Copy out all the rows below, substituting "Screenshot resolution" for every "Image resolution" and leaving everything else unchanged.

— START OF Material to process —

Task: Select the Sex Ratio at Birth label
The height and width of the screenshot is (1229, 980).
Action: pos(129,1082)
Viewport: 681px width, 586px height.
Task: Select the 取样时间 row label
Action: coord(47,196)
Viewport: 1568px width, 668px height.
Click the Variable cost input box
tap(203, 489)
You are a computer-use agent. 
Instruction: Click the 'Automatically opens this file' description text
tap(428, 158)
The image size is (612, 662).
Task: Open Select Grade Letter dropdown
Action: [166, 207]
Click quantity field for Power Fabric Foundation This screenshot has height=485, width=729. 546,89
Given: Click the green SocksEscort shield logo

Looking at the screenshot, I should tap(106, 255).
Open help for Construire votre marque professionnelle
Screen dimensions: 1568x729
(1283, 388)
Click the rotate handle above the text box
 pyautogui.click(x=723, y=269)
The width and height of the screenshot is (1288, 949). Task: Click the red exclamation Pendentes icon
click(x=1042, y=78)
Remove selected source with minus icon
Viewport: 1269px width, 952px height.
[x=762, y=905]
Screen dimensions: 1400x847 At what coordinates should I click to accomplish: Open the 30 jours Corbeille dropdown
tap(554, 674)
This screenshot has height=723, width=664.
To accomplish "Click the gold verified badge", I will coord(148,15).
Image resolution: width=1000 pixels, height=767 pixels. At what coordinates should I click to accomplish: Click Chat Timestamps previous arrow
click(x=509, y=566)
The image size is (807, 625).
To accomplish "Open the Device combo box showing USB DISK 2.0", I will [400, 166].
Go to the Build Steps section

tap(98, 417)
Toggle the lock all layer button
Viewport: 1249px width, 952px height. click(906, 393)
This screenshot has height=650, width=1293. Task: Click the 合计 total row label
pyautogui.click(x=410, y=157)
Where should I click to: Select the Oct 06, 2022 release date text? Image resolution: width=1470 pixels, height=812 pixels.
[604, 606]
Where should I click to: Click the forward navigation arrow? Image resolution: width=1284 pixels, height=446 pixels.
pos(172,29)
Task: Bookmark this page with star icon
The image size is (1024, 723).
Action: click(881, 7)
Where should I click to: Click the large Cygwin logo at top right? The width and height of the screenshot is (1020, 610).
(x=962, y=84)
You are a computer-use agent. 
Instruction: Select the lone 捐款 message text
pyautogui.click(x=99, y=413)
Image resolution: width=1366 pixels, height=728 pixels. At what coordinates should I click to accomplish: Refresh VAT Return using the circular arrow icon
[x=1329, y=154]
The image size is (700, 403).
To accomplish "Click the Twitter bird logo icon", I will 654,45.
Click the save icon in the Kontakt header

— END OF Material to process —

§ Problem solution
Task: Select the Sex Ratio at Birth label
The height and width of the screenshot is (1229, 980).
Action: pos(129,1082)
Viewport: 681px width, 586px height.
Task: Select the 取样时间 row label
Action: coord(47,196)
Viewport: 1568px width, 668px height.
Click the Variable cost input box
tap(203, 489)
You are a computer-use agent. 
Instruction: Click the 'Automatically opens this file' description text
tap(428, 158)
The image size is (612, 662).
Task: Open Select Grade Letter dropdown
Action: [166, 207]
Click quantity field for Power Fabric Foundation This screenshot has height=485, width=729. 546,89
Given: Click the green SocksEscort shield logo

Looking at the screenshot, I should tap(106, 255).
Open help for Construire votre marque professionnelle
Screen dimensions: 1568x729
(1283, 388)
Click the rotate handle above the text box
 pyautogui.click(x=723, y=269)
The width and height of the screenshot is (1288, 949). Task: Click the red exclamation Pendentes icon
click(x=1042, y=78)
Remove selected source with minus icon
Viewport: 1269px width, 952px height.
[x=762, y=905]
Screen dimensions: 1400x847 At what coordinates should I click to accomplish: Open the 30 jours Corbeille dropdown
tap(554, 674)
This screenshot has height=723, width=664.
To accomplish "Click the gold verified badge", I will coord(148,15).
Screenshot resolution: width=1000 pixels, height=767 pixels. At what coordinates should I click to accomplish: Click Chat Timestamps previous arrow
click(x=509, y=566)
The image size is (807, 625).
To accomplish "Open the Device combo box showing USB DISK 2.0", I will [400, 166].
Go to the Build Steps section

tap(98, 417)
Toggle the lock all layer button
Viewport: 1249px width, 952px height. click(906, 393)
This screenshot has height=650, width=1293. Task: Click the 合计 total row label
pyautogui.click(x=410, y=157)
Where should I click to: Select the Oct 06, 2022 release date text? Screenshot resolution: width=1470 pixels, height=812 pixels.
[604, 606]
Where should I click to: Click the forward navigation arrow? Screenshot resolution: width=1284 pixels, height=446 pixels.
pos(172,29)
Task: Bookmark this page with star icon
The image size is (1024, 723).
Action: click(881, 7)
Where should I click to: Click the large Cygwin logo at top right? The width and height of the screenshot is (1020, 610).
(x=962, y=84)
You are a computer-use agent. 
Instruction: Select the lone 捐款 message text
pyautogui.click(x=99, y=413)
Screenshot resolution: width=1366 pixels, height=728 pixels. At what coordinates should I click to accomplish: Refresh VAT Return using the circular arrow icon
[x=1329, y=154]
The image size is (700, 403).
To accomplish "Click the Twitter bird logo icon", I will 654,45.
Click the save icon in the Kontakt header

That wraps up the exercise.